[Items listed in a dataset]

========

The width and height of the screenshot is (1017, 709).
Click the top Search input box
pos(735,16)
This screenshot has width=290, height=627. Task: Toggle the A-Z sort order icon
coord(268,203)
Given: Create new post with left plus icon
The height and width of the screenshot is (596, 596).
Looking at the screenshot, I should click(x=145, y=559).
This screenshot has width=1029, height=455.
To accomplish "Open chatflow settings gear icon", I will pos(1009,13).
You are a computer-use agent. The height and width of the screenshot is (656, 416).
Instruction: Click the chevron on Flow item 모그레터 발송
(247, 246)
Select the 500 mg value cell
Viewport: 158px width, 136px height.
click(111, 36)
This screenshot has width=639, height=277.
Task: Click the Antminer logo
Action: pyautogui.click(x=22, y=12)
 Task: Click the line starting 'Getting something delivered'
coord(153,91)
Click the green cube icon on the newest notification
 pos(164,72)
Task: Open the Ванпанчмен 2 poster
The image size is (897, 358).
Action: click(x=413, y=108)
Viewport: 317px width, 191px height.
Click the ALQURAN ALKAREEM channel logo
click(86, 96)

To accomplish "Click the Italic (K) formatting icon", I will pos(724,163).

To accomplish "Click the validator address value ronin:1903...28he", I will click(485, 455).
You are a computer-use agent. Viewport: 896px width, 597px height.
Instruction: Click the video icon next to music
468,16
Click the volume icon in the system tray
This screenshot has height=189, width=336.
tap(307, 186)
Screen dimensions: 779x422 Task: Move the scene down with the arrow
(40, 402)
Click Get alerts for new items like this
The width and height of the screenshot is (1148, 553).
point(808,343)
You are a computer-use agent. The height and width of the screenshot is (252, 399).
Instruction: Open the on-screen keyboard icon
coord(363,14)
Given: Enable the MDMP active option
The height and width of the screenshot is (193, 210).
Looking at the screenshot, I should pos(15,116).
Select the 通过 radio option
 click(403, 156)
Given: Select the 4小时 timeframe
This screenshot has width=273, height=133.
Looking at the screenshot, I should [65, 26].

========

Please quote nothing but the lines from the line with "The height and width of the screenshot is (193, 210)." through the end of the data above, exactly as written, ends included.

▶ [Result for this task]
The height and width of the screenshot is (193, 210).
Looking at the screenshot, I should pos(15,116).
Select the 通过 radio option
 click(403, 156)
Given: Select the 4小时 timeframe
This screenshot has width=273, height=133.
Looking at the screenshot, I should [65, 26].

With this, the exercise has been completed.